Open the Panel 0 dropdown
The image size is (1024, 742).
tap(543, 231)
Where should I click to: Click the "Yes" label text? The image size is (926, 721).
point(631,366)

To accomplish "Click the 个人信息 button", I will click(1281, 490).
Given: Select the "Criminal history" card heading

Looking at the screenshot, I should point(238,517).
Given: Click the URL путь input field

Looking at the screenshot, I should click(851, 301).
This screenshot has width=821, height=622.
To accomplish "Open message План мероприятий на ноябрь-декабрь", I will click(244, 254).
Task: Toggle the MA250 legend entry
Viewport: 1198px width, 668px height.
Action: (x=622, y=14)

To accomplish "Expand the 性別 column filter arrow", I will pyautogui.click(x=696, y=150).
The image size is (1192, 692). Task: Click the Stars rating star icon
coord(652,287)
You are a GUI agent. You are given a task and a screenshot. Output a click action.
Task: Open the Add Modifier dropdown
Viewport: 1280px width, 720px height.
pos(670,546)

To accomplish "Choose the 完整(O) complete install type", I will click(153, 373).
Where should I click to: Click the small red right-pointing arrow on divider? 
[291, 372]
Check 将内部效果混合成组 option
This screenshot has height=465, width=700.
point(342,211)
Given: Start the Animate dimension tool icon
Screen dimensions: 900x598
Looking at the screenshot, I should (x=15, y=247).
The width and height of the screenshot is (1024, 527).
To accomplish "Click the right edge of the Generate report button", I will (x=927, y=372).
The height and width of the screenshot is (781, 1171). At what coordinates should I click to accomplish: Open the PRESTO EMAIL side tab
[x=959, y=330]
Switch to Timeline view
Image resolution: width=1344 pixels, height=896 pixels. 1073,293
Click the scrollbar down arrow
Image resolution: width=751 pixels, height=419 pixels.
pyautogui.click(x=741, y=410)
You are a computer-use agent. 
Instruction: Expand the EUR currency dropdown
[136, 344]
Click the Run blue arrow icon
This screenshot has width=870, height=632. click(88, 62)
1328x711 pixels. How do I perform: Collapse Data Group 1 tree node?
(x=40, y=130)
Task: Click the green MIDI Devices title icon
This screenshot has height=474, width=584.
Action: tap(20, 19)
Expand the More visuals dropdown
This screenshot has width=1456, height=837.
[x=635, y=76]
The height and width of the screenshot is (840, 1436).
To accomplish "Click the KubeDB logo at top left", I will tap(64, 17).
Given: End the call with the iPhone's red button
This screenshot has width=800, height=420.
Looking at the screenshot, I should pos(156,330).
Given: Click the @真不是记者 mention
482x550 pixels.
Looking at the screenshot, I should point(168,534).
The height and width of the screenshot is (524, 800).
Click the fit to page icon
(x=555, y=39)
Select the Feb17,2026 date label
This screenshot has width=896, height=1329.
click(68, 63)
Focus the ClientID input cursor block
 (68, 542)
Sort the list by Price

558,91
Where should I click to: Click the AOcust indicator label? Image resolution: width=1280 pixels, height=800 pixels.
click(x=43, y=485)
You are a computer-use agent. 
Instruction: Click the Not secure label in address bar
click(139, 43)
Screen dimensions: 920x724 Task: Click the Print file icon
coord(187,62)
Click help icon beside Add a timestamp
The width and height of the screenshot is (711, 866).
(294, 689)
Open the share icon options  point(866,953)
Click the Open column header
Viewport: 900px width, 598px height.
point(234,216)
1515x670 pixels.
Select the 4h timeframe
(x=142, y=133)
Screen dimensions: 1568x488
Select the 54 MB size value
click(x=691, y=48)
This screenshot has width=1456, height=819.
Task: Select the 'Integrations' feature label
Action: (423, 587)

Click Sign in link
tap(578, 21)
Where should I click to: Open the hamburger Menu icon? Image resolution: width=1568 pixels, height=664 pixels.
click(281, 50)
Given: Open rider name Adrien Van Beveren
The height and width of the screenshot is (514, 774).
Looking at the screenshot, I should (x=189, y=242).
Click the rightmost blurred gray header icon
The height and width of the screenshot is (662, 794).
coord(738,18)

• What is expected: Reproduce the stretch of the data from the line containing "Given: Open rider name Adrien Van Beveren" through the end of the data, including both ends, without any change.

• Correct result:
Given: Open rider name Adrien Van Beveren
The height and width of the screenshot is (514, 774).
Looking at the screenshot, I should (x=189, y=242).
Click the rightmost blurred gray header icon
The height and width of the screenshot is (662, 794).
coord(738,18)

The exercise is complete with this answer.